Extrait choisi =
• • • • • • •

Parvenus à 15 m. sous le sommet de la Médiane, 4097 m ., nous établissons notre bivouac, prévu d' avance. Le temps est toujours au grand beau, pas un nuage, légère brise du nord. Nous nous enfilons dans nos sacs de couchage en duvet et nous avons chaud.

Mais le jeudi 10 février, à 3 heures du matin, la neige commence à tomber. Une grande inquiétude nous prend. A 8 heures il y a 50 cm. de neige fraîche, et elle continue à tomber. Revenir en arrière? Impossible. Descente directe? Les avalanches nous ramasseraient sans autre! Donc il faut franchir encore l' Aiguille Carmen et le Mont Blanc du Tacul. C' est ce que nous entreprîmes des qu' il fit jour. Un rappel nous amène à la brèche entre la Carmen et la Médiane, mais la montée de la Carmen fut extrêmement difficile: neige et glace. Je mis deux heures pour faire 30 m.1 ). Suivent deux rappels, et nous sommes à la Brèche Est, 4054 m ., de l' Isolée. Nous laissons ce sommet à notre gauche et montons une arête facile jusqu' au Mont Blanc du Tacul, 4248 m. Tant que nous étions sur l' Arête du Diable, nous étions à l' abri du vent, mais la neige tombait sans arrêt. Depuis le bivouac et surtout au Tacul ce fut une lutte terrible contre les éléments dont on ne peut s' imaginer la violence. Au sommet il était 15 h. 30. Nous essayons de descendre, mais le vent est tel que nous sommes jetés à terre, le visage gelé. Continuer aurait été mortel. Impossible de respirer par le nez, je craignais de nous geler les poumons en absorbant l' air glace! Je décide donc de bivouaquer. Nous installons de suite Mlle Stagni dans un sac de couchage et nous l' attachons à un rocher. De la nuit et du froid elle n' a pas souffert. Quant à Gallay et moi, après avoir enfilé des gants, nous nous glissons dans notre sac. Mais l' emplacement, à 10 m. sous le sommet ( versant sud ), sur une vire inclinée de rochers, encombrée de neige, sans abri, était mauvais et nous empêchait de nous couvrir convenablement. Aussi souffrîmes-nous énormément.

• • • • • • •

[Données des cibles de clic]

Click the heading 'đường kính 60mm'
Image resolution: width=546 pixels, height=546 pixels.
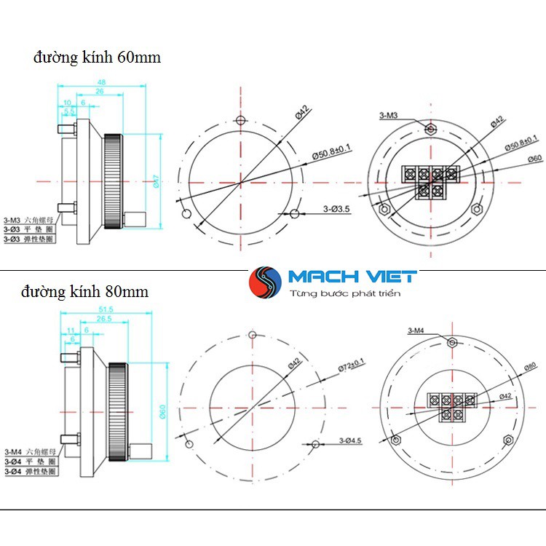pos(95,57)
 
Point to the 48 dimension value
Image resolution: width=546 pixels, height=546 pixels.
pos(101,83)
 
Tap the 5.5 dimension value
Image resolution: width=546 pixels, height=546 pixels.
pos(69,111)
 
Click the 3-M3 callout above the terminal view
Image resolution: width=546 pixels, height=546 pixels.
pos(388,116)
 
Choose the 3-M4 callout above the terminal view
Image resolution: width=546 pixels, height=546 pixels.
pos(416,332)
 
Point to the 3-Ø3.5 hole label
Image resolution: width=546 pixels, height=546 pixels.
pos(336,209)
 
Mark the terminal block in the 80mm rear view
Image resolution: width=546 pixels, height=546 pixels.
pos(451,406)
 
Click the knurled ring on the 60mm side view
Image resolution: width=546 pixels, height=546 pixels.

• • • • • • •

Consignes à suivre =
D'après l'extrait choisi, à quelle heure les alpinistes se trouvent-ils au sommet du Mont Blanc du Tacul ? On peut se passer de la liste pour répondre.

Solution proposée =
À 15 h. 30.